Guardiola surgiu ganhando a tríplice coroa logo na primeira temporada. Porém, não foram os títulos que mais o distinguiram. O encanto do Barcelona foi a melhora individual pelo coletivo. Incluindo, pois sim, um gênio como Lionel Messi – o único a verdadeiramente cumprir o papel de “falso nove” como imaginado. Uma década depois do título culé de 2011, o City não tem um Messi. O time titular sequer possui um nove, falso nove ou o que seja. Há um protagonista? Sim, mas não um “superprotagonista”. Quando Pep chegou ao norte inglês, Kevin De Bruyne limitava-se a ser um atacante de chute forte e muitas escolhas erradas. A cada ano, seus passes e decisões são mais precisos. Mesmo assim, o City não depende de um desempenho espetacular do camisa 17. Se o adversário se programar para anulá-lo, outros podem aproveitar os espaços. E como aproveitam.
Parece contraditório falar em estilo acessível perante a capacidade de contratar do Manchester City. Mas que jogador foi trazido como nome já consagrado? Nenhum. Guardiola prioriza atletas não tão conhecidos, que acredita serem capazes de cumprir seus conceitos. Foi assim que um time de “armandinhos” realizou cercos impiedosos a saídas de bola. Para espanto de muitos comentaristas brasileiros, o City não cansa ao fazer isso. Motivo: quando o time inteiro se adianta, bem posicionado, quem tende a se cansar é o adversário – se quiser sair da armadilha. Em Paris, mesmo imprimindo ritmo alucinante no primeiro tempo (quando poderia ter feito mais gols), o PSG perdeu duas bolas perigosíssimas na saída e quase levou o empate. Na segunda etapa, cansado, o onze francês se desintegrou enquanto a equipe inglesa, como que controlada com joystick, seguia fechando todas as brechas.
Outra vantagem de não depender de um jogador é que se pode variar os titulares. A rigor, um técnico que enfrenta o melhor City só tem certeza de que três jogadores estarão em campo: De Bruyne, Ederson e Rúben Dias. De resto, todas as funções são passíveis de escolhas. Vejamos:
- Lateral-direita: Walker ou Cancelo
- Zaga central: Stones ou Laporte
- Lateral-esquerda: Cancelo, Zinchenko ou Mendy
- Volante (quando usar volante): Rodri ou Fernandinho
- Meio-campistas: Gundogan, Cancelo, Zinchenko ou Foden
- Atacantes ou meias abertos: Bernardo Silva, Mahrez, Foden, Gabriel Jesus e Sterling
- Centroavante ou atacante solto: Bernardo Silva ou Gabriel Jesus
Com tantas alternativas criadas, não é de espantar algumas resultem em “voos de Ícaro”, similares à “síndrome do nó tático” que derrubou Luxemburgo (quando era Luxemburgo) da seleção brasileira. Foi assim nas últimas eliminações pela Champions League. Pensei que o destino seria o mesmo no primeiro tempo em Paris. Mas um simples ajuste no intervalo concretizou o que ele realmente pretendia. Na vitória em Manchester, a quantidade de gelo no gramado dificultou o estilo natural e obrigou o City a mostrar a maior evolução da temporada: linhas defensivas consistentes quando o adversário supera a marcação inicial. Com o serviço de retirada do gelo funcionando no intervalo, fechou-se de vez a janela. Enfim confortáveis em seu próprio campo, os citizens dominaram mesmo sem brilhos individuais. O coletivo já bastou para o “show dos comuns”.

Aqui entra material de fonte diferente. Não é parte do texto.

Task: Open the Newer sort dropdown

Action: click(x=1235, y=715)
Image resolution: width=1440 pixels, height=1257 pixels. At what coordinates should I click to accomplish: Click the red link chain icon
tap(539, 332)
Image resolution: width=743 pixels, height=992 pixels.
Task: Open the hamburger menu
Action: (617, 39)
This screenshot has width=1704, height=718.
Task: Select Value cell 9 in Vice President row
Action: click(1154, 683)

Em 2019, escrevi que treinadores como Guardiola e Klopp valem mais que os títulos. Levam o futebol a padrões inéditos. O Manchester City não tem o nível e a fantasia do Barcelona de 2011. Talvez perdesse o sonhado (e, mais uma vez, não visto) confronto com o Bayern completo. Mas ouso dizer que estamos diante da mais abrangente das revoluções de Guardiola. Se outros treinadores aprenderem a concretizá-la, teremos um futebol cada vez menos dependente de talentos estrondosos e monstruosidades físicas. Talvez assim entendam que mesmo o grande craque precisa de um time para decidir. Ou perderá, quase sempre, para o time de verdade.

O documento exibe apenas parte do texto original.